Sorry for not responding earlier (was busy with other work). I have a draft version of a function *f1* which I thought would be an implementation of G. T. Fosgate's algorithm. However, when I compared his Table I with my results, I got a lot of discrepancies for the "Exact" columns (whereas the "Approx" columns matched perfectly, which was of course not that surprising).

Then I created a slightly modified version *f2* of my function (introduced a "tolerance" parameter), which takes the "sawtooth" effect into account (cf. @ballardw's post). As a result, the number of discrepancies decreased (and could be further decreased by modifying the tolerance parameter), but was still substantial, unfortunately.

I have scrutinized two of the discrepant cases and used computer algebra software to evaluate equation (1) of the article for one case, in order to make sure that no numerical accuracy issues were involved. Result: The probability value calculated by SAS was accurate to 13 significant decimal places!

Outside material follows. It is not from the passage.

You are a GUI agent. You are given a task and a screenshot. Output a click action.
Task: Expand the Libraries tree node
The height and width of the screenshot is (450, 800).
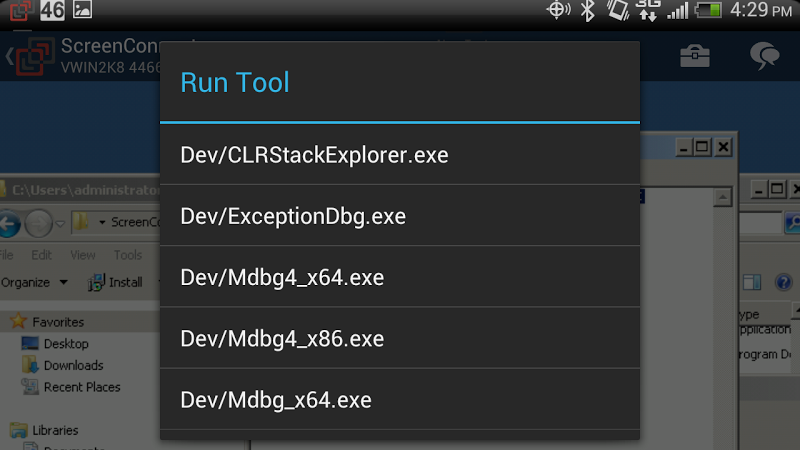pyautogui.click(x=55, y=430)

So, I'm fairly confident that the accuracy is sufficient (at least for this case). In fact, the calculation showed that for n=67, p0=0.55, d=0.1 (i.e., the confidence interval [0.45, 0.65]) and alpha=0.1 the LHS of equation (1), using x=37 (because 0.55*67=36.85) results in 0.0976628..., which is apparently <alpha. According to p. 2860 of the article, the "appropriate sample size has been reached when the sum of the tail probabilities [calculated with eqn. (1)] is less than ... alpha ..." Hence, it should be 67 (since all smaller sample sizes led to values >0.1). Interestingly, the "sawtooth" effect does not interfere with this result (for this specific combination of parameters), i.e., when the sample size is increased, the calculated probability remains <0.1.

So, the question is, why G.T. Fosgate's algorithm obtained 68, not 67 (see Table I). It is true, however, that the exact tail probabilities (as calculated with the formulas on p. 2858) have a sum greater than 0.1, but they would drop below this value not before n=76, if I'm not mistaken.

There is also another minor issue: On p. 2860 it says that the "value of x ... is always 1 at the first iteration ..." I'm not too sure about this: Wouldn't x be 99 for p0=0.99 and n=100 or did I misunderstand the author?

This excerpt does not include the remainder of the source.